In China, students with disabilities are usually separated from typical classrooms and placed in schools dedicated to special education. The first school dedicated to students with disabilities in China was established in 1987 in the city of Beijing. Currently this school has 60 staff members who teach more than 200 children in 17 classrooms. The school provides professional development and resource centers and an intensive diagnostic and training center for 3- and 4-year-olds with autism, as well as special education classes for school-age children". The school is described as being very academic however the students are involved in active activities and plenty of one on one time with their instructors. The school also recruits students from all around China due to the scarcity of special education schools across the country. Segregation in education is what is typically seen within special education in China, however China has begun to adopt the idea of classroom inclusion which has proven to be beneficial in other nations who have adopted the method. Although this strategy is fairly new in China it has already shown positive results "Between 1987 and 1996, the school entrance rate of students with disabilities rose from 6% to 60%, and a large majority of these students were in general education classrooms." Meaning students with special needs are being placed in typical classrooms with specialized instruction being given to students who have varying needs.
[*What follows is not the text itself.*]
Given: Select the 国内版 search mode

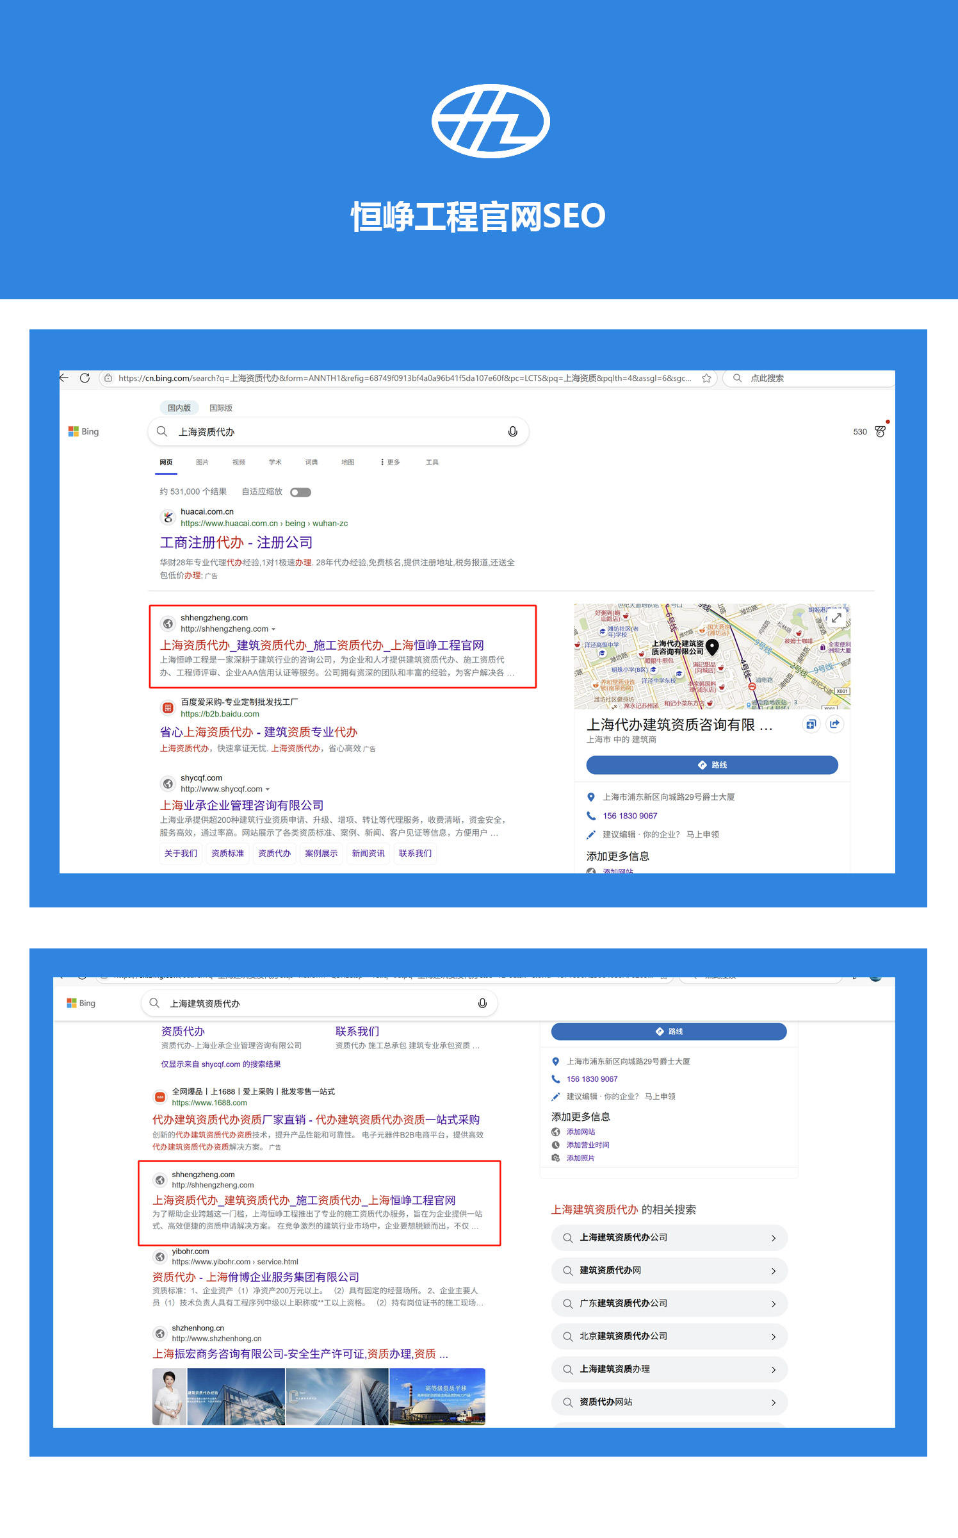Looking at the screenshot, I should tap(179, 408).
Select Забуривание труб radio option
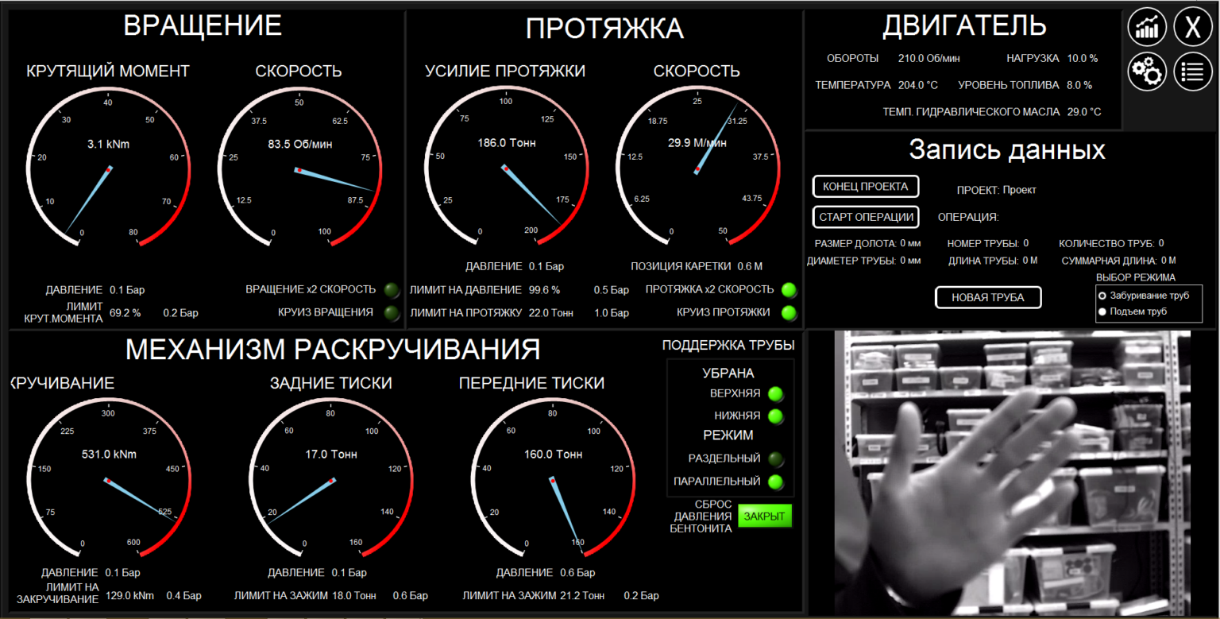1220x619 pixels. (1102, 296)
Special teacher education has seen a large increase in the last decade "Conversations with teacher educators or trainers at Beijing Normal University and East China Normal University indicated that programs to prepare special education teachers are developing rapidly. Several teachers mentioned that rigorous examinations still are the most important determining criteria for accepting teacher candidates to teacher training programs" (Ellsworth and Zhang 63). However, there is still a large gap between the number of students in need and the qualified teachers to provide services. There has also been issues with the universities in China not providing special education programs in their schools, only limited schools in the urban areas provide this line of study, making the qualification for special educators hard to come by.

== Employment ==
An issue directly related to education is the employment rate. Some researchers report that more than 10% of the disabled people in China lack adequate food and clothing, about 40% have very little income and only 25% work on a full-time basis. Among those who are employed, 96.6% are manual workers. Employment status has a direct correlation with income. Families without a disabled person have an average 23.26% higher family income than families with at least one disabled person.